#### Records for this task ####
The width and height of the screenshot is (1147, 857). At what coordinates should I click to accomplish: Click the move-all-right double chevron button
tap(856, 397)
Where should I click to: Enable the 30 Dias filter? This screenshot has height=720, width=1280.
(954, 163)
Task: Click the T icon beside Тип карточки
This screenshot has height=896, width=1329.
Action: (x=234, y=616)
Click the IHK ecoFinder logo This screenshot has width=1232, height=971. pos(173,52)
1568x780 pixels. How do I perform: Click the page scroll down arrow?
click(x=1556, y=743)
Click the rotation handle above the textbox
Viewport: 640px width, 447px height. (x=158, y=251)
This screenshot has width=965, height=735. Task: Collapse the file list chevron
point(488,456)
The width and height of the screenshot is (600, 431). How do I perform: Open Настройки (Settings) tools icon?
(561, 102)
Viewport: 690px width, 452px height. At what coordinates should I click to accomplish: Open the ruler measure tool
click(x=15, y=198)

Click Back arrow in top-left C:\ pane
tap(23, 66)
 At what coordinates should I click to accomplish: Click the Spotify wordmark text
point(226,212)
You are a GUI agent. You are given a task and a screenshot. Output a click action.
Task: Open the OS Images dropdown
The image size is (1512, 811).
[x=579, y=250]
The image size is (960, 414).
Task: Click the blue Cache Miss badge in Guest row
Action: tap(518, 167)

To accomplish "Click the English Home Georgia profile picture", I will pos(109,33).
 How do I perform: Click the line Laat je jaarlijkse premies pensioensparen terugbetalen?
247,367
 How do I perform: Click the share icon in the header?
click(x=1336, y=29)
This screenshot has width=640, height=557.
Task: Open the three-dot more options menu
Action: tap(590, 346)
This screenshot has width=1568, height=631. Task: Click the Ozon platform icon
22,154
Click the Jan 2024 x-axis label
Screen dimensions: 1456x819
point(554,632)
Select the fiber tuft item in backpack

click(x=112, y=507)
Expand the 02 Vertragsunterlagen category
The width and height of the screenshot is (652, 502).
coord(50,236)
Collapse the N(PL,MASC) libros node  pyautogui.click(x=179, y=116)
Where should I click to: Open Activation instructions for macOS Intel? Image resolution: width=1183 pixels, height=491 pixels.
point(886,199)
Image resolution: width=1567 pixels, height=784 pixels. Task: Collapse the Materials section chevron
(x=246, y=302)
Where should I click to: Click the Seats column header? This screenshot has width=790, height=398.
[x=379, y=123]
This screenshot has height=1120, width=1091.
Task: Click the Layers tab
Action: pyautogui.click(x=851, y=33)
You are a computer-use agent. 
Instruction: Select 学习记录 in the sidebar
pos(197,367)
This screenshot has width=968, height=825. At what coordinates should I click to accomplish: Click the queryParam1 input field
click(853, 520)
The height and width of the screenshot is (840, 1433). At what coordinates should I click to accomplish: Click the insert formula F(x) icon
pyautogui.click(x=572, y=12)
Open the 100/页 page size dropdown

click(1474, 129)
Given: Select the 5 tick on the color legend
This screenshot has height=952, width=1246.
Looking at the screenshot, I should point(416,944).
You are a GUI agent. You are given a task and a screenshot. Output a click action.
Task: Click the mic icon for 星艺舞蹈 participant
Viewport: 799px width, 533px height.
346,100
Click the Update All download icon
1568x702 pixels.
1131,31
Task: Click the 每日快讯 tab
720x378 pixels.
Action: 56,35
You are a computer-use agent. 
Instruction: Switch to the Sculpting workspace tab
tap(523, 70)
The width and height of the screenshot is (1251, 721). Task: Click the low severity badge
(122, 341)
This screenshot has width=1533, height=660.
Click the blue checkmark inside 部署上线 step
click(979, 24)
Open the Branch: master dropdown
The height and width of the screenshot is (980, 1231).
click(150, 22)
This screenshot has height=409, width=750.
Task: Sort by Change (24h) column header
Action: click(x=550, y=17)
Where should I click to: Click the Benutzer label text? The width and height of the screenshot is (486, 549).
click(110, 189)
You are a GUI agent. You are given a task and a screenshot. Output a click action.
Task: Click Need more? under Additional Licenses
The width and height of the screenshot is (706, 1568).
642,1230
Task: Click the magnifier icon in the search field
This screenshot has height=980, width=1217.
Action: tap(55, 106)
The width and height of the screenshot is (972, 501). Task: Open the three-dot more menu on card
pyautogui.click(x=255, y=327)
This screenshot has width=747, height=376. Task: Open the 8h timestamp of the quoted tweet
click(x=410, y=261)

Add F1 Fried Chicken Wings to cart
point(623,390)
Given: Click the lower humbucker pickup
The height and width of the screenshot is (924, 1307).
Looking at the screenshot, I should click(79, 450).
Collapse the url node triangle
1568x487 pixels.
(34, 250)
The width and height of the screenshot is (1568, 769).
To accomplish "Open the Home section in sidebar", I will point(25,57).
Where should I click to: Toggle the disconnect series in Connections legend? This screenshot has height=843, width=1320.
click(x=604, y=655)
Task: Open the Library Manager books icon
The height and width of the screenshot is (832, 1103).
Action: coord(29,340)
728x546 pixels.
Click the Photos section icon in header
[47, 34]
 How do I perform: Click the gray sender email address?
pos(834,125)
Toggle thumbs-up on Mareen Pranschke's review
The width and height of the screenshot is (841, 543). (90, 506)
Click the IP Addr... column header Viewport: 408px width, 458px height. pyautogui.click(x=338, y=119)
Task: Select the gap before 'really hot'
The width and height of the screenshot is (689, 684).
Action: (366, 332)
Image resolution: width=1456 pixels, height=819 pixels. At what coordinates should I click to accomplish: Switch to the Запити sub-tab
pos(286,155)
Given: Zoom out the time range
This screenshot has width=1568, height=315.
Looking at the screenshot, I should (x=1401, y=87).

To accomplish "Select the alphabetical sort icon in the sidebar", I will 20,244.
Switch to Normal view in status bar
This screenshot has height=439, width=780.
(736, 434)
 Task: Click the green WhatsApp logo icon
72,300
####
Exercise prompt: Rewrite the items from the line containing "728x546 pixels." to the line containing "Click the IP", both included, as a JSON list of strings with one string per line.

Solution:
[
  "728x546 pixels.",
  "Click the Photos section icon in header",
  "[47, 34]",
  " How do I perform: Click the gray sender email address?",
  "pos(834,125)",
  "Toggle thumbs-up on Mareen Pranschke's review",
  "The width and height of the screenshot is (841, 543). (90, 506)",
  "Click the IP Addr... column header Viewport: 408px width, 458px height. pyautogui.click(x=338, y=119)"
]